▶ _AIM OF THE EXERCISE_:
From the line containing "Select the AI" through the end of the material below, write every line out again in full, with each coordinate in the answers multiplied by 0.65 and rounded to a whole number (halves round up). Leave the pictures out.

# START OF SUPPLIED RECORDS

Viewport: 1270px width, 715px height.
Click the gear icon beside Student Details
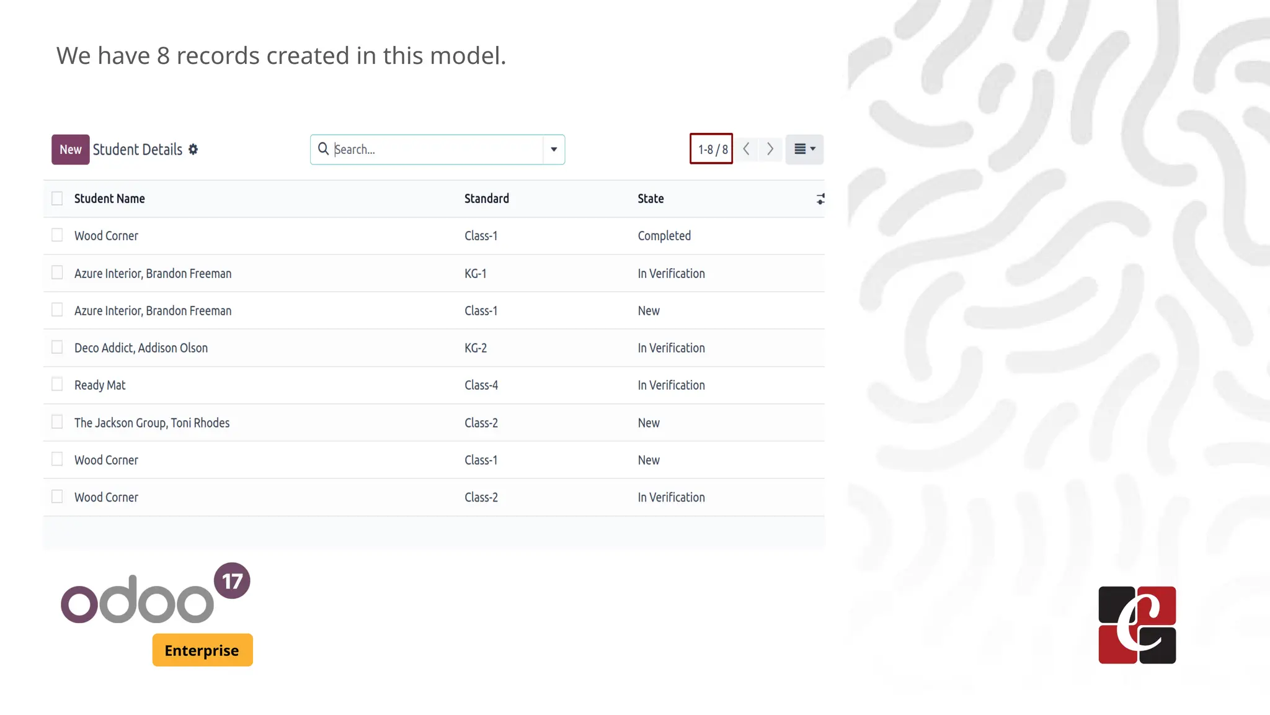(193, 150)
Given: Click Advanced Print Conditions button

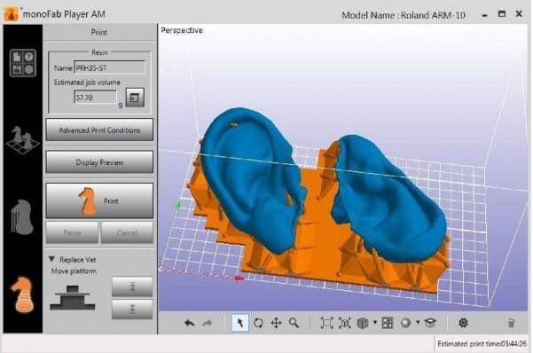Looking at the screenshot, I should [x=99, y=129].
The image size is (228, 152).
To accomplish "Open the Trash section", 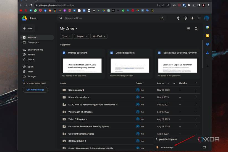I will (x=30, y=72).

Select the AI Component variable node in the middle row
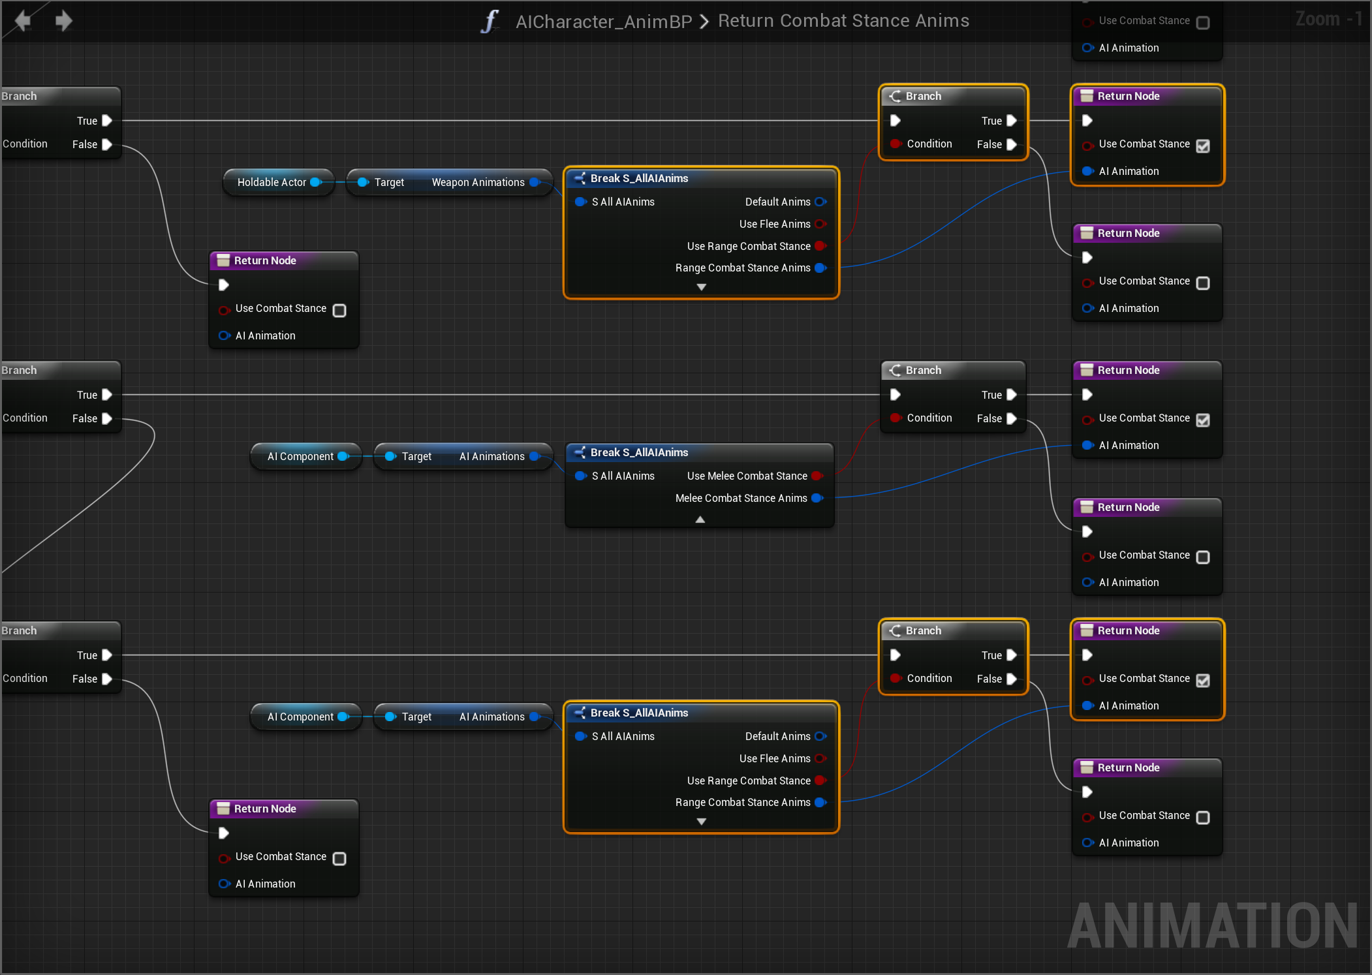[x=300, y=456]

# END OF SUPPLIED RECORDS

▶ _SOLVED PROBLEM_:
Select the AI Component variable node in the middle row
[x=195, y=296]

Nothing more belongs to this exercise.